Differential techniques have revealed several novel genes and peptides involved in trophoblast development including PL74/gdf15/MIC-1, a TGFbeta family cytokine that controls apoptosis and differentiation, PL48, a new serine-threonine protein kinase, serum and glucocorticoid-induced kinase, PBK-1, a tunicamycin-responsive gene, a cathepsin D-like gene (DAP-1) and hypoxia- regulated genes HRF-1,2,6,8 and HIF-1alpha, HIF-1beta, and hEPAS-1. Syncytin, a cell fusion- inducing gene, has been cloned from placenta where it regulates cell fusion. ERV-3 has also been demonstrated to promote cell fusion. These two genes represent the first demonstrated functions of endogenous retroviral sequences in human tissues. Endoglin, PlGF, TGFbeta3, IGF-II, IGFBP-1, and a placental IGFBP protease have found new roles in regulating cytotrophoblast proliferation and invasiveness. A specific placental p105 rasGAP protein has been identified. The homeobox genes DLX4, HB24, MSX2 and MOX2 also likely play a role in development at the epithelial-mesenchymal boundary.

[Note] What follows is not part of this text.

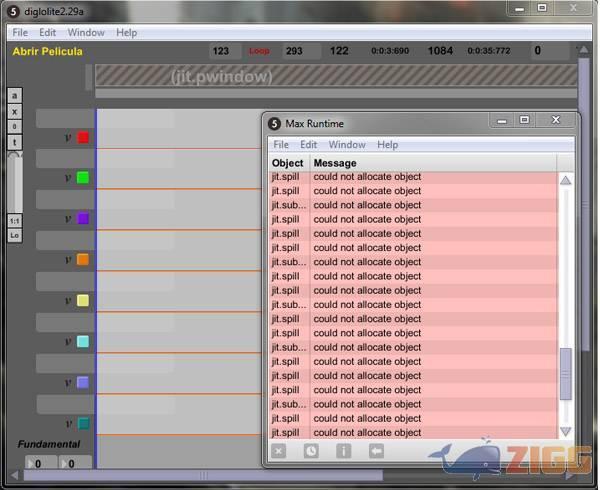Open the Window menu in the diglolite window

86,32
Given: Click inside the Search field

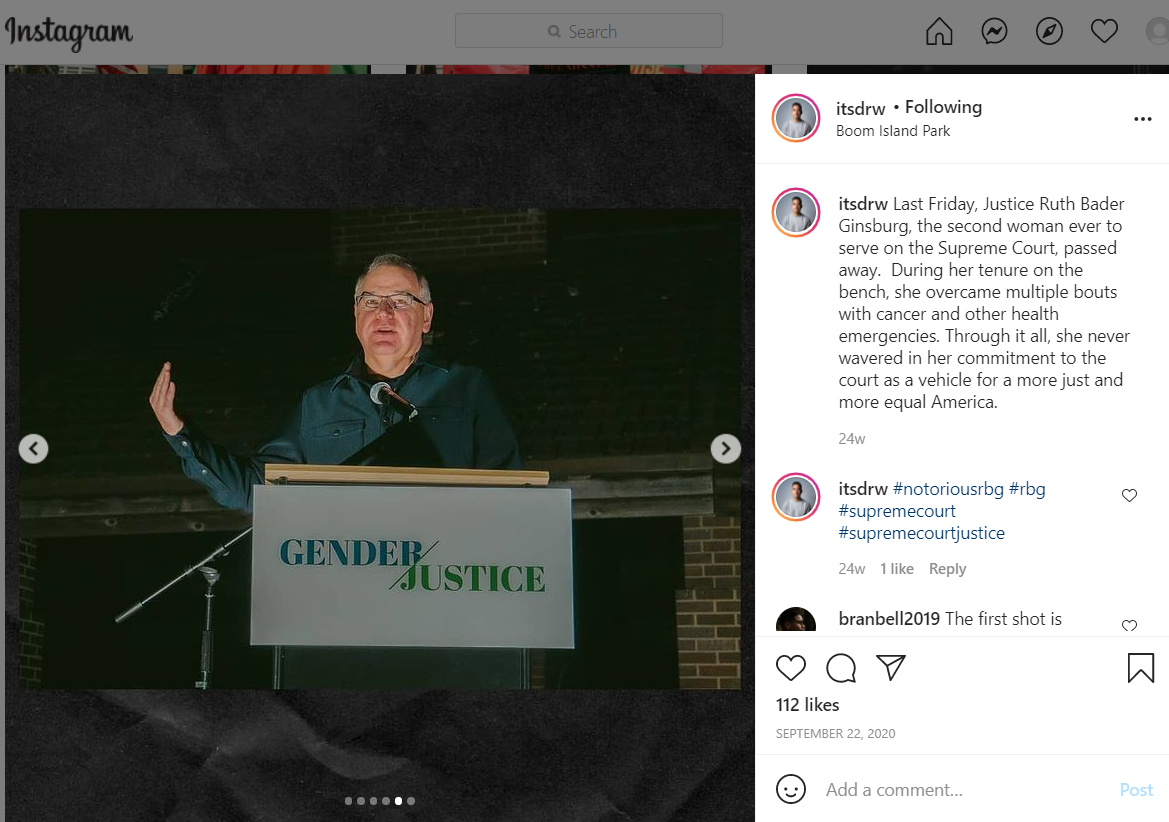Looking at the screenshot, I should [x=588, y=31].
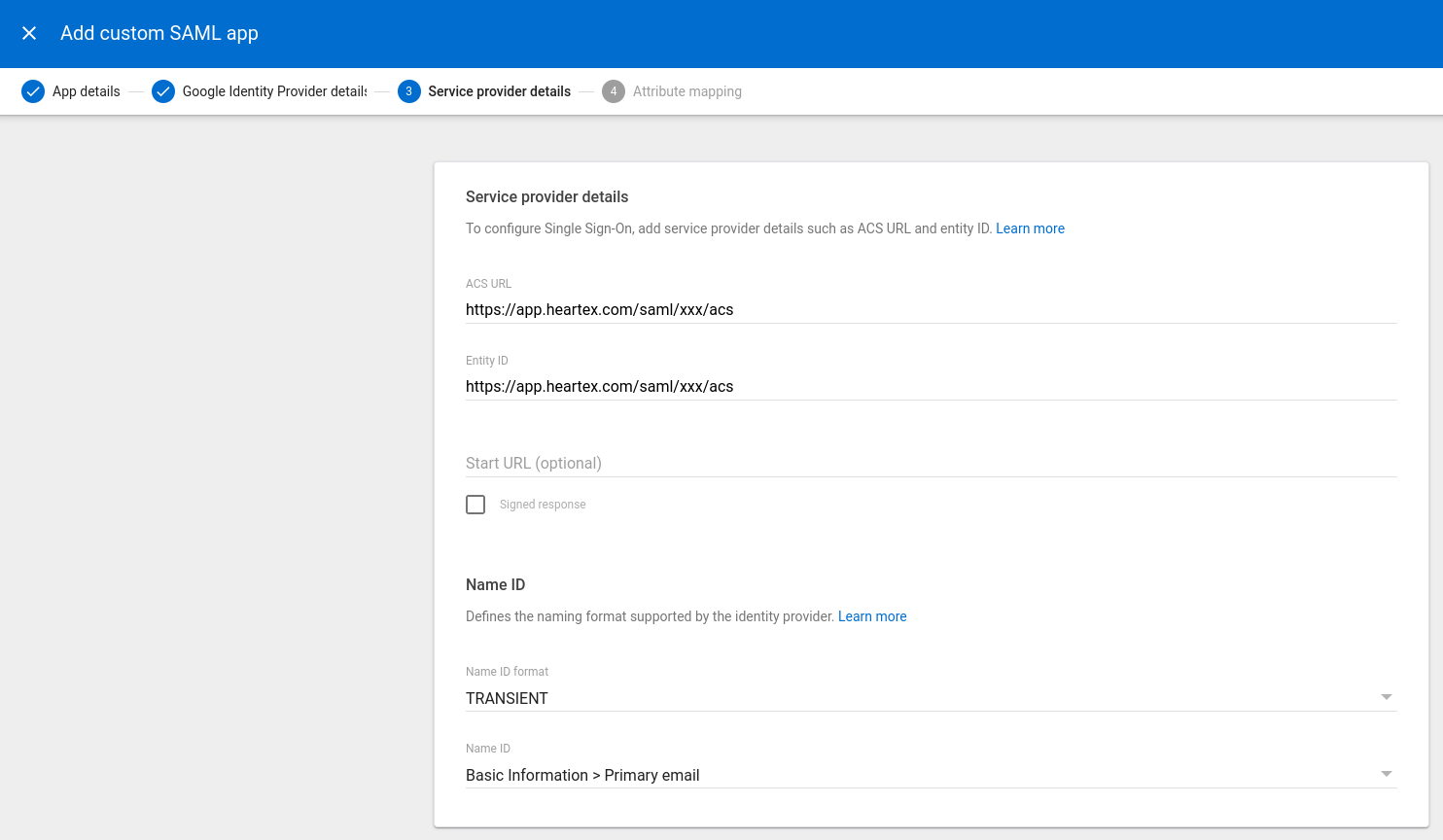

Transcription factors such as TEF-5, Hand1, HEB, HASH-2 and two genes represented by ESTs may have regulatory roles in placental development. Evidence suggests that the placenta has an unusual two-cell system for apoptosis regulation in which the cytotrophoblast may direct later apoptotic events in the syncytium, and with syncytialization possibly triggered by the "phosphatidylserine flip". Thus, the placenta is both a rich source of new growth-regulatory substances, and a model system for originating new paradigms of developmental biology.